What to work on | After finding "Where should I" in a line below, print that line and the rest of the lines exactly, leaving out all pictures.

Entries shown |
-- Opening Marker --
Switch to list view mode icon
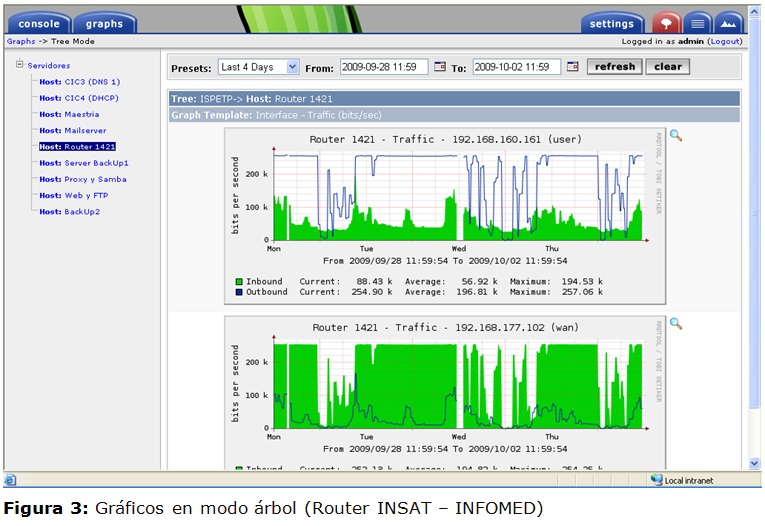Screen dimensions: 765x526 [x=698, y=23]
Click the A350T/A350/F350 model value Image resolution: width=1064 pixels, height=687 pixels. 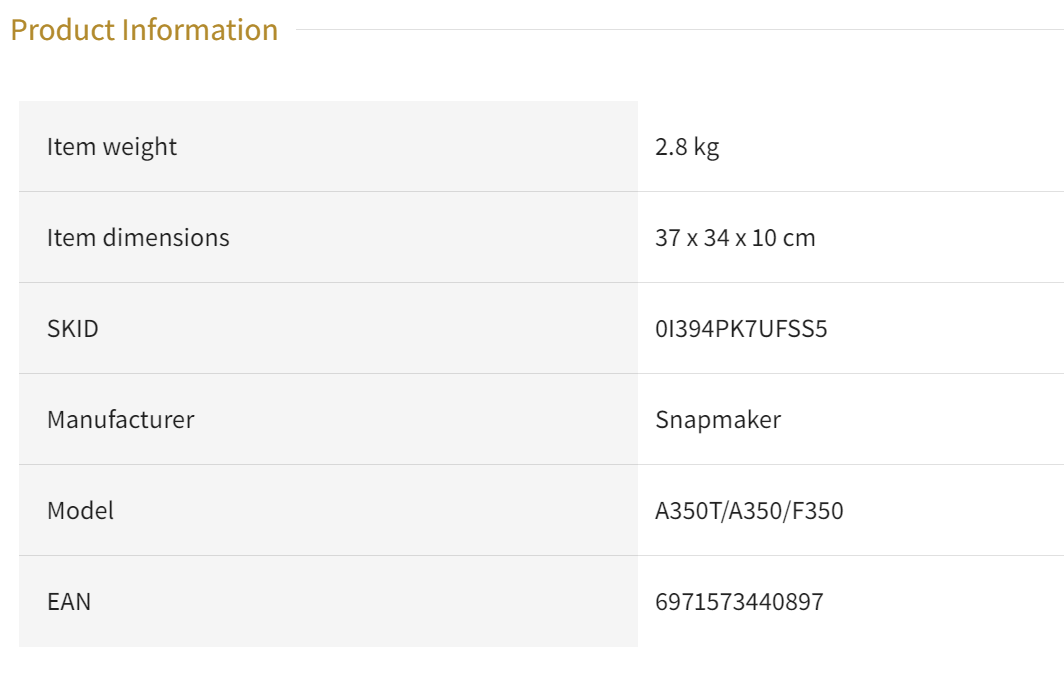[x=749, y=510]
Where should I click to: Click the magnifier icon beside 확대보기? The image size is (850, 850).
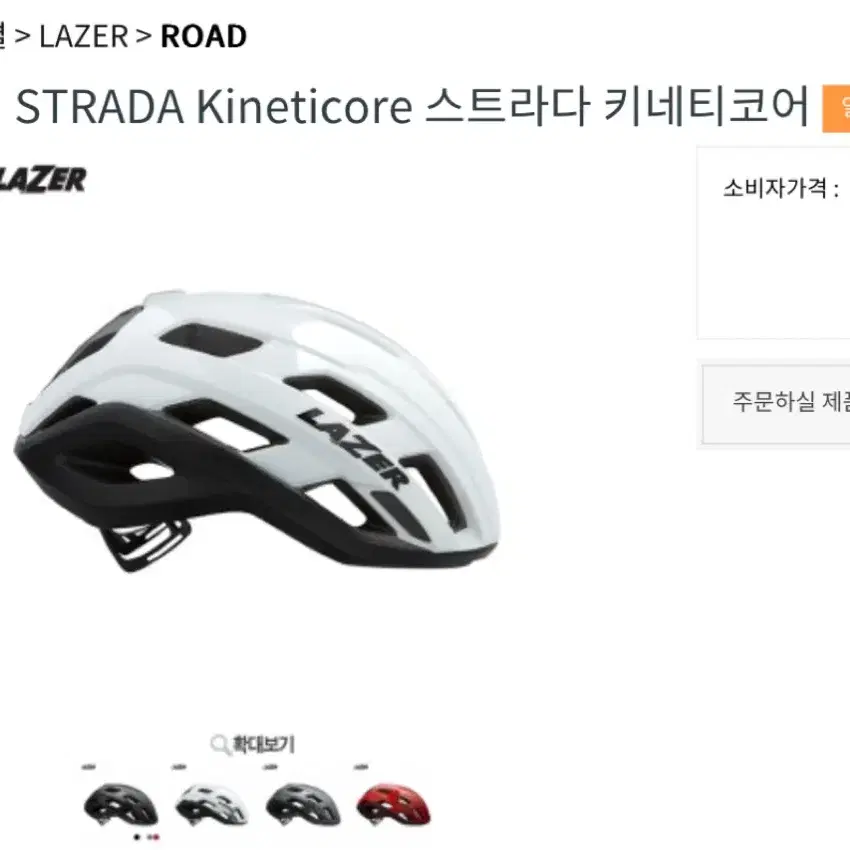tap(220, 744)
-- Closing Marker --
Finished task |
Where should I click to: Click the magnifier icon beside 확대보기? The image size is (850, 850).
tap(220, 744)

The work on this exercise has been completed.